During that first month, she said, she also noticed that Boudreau wasn't doing chest physiotherapy on her son in the mornings. That happened three or four mornings in a row, she said, before she talked to someone about it.

"So I basically had to retrain her to do that," said Chan, a nurse who spent 10 years in pediatrics at the University of Alberta Hospital.

After that first month, Chan said she had no further complaints about Boudreau's work.

Boudreau was there to cover night shifts, so Chan and her husband could sleep.

Chan said she sometimes heard "all the alarms" that went off on the machines that helped keep her son alive.

One of those machines was called a pulse oximeter. It constantly monitored the oxygen level in her son's blood stream.

If the level got too low, the alarm would sound. It was that monitor Boudreau switched off in the hours before Garrick Eng died.

Caregivers are required to keep charts that tracked medications and vital signs, and services performed.

Were the charts properly kept?

Chan said looking back, she now wonders if Boudreau kept honest charts.

"I'm wondering if she was actually doing everything she says she was. For all I know, she could have come in, charted her three lines, and then slept the rest of the night away."  

Chan was asked, if she had concerns, could she have simply asked that Boudreau be replaced?

She said, yes, but whenever she raised concerns with Alberta Health Services, she got the impression that it would be difficult to get a new caregiver.

Boudreau worked for an agency called We Care, a company that provides home health services under contract with AHS.

Chan's husband, Rick Eng, asked his own questions at the inquiry.

At one point, he asked his wife how hard it was to find caregivers.

"It was quite difficult many, many times to find a caregiver," she said. "Especially when Gary was in the hospital. Because many times we'd lose the ones we had when he came out of hospital."

Her son was in hospital at least once a year, she said. Every time he was discharged, they family had to find a new caregiver and as time went on the little boy needed more care.

Family needed an LPN

By the end, the family needed a licensed practical nurse, Chan said.

"But we couldn't even find one who could give us as many hours as we needed.  So we settled for a health-care aide, and even that was hard to find.

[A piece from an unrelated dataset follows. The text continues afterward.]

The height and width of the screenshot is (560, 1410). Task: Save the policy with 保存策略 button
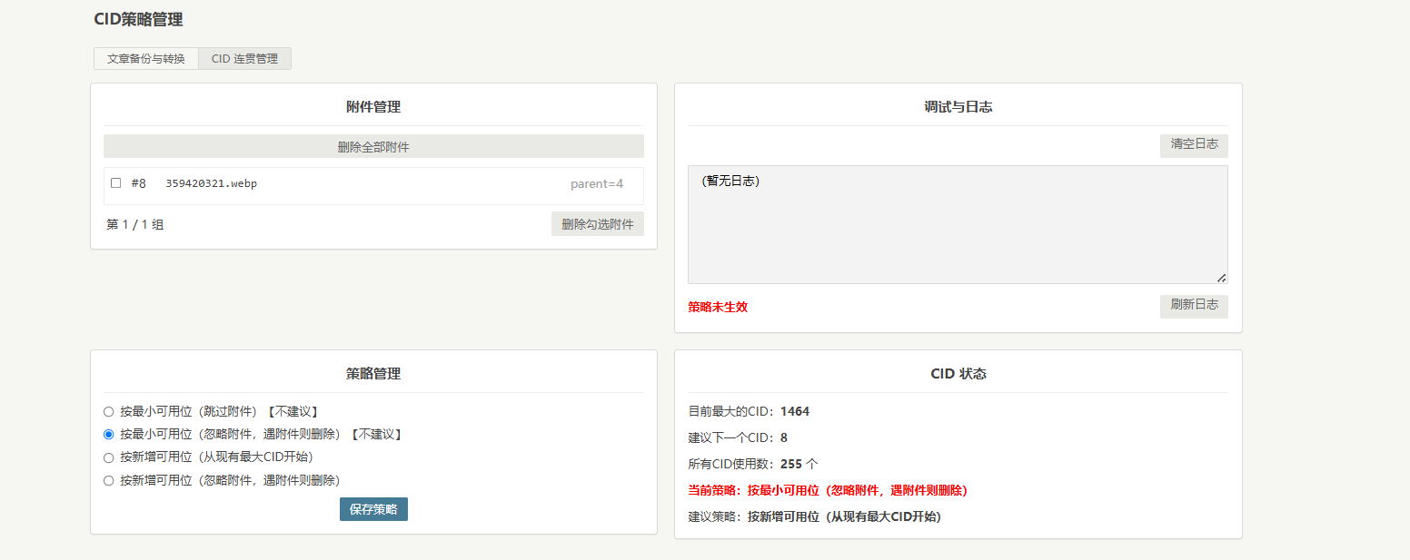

"I tried to phone as many agencies as I could. Most of them just didn't have any. I put posters up at the university."

Her son needed someone to brush his teeth and change his diapers. He was fed through a tube and had an IV line in his chest. He needed daily chest therapy and suctioning.

The family had what's called a hybrid care plan, Lois Dewar, Garrick's case manager, told the inquiry.

Part of his care was self-managed by the family and part was handled by caregivers hired by an agency under contract with AHS.

If there are problems, parents are told to take them first to a supervisor, then to AHS, Dewar said.

"Parents will often let us know if they have concerns about a caregiver. They're quite vocal."

Boudreau was taught how to use all the equipment needed to care for Garrick, Dewar said.

Charts entered as evidence at the inquiry show that Boudreau checked the sleeping boy's oxygen levels at 11 p.m. on the night of Jan. 8. She changed his diaper and checked again at 1 a.m., according to the charts.

Some time later she switched off the monitor and fell asleep

Garrick Eng was found dead in his bed early that morning.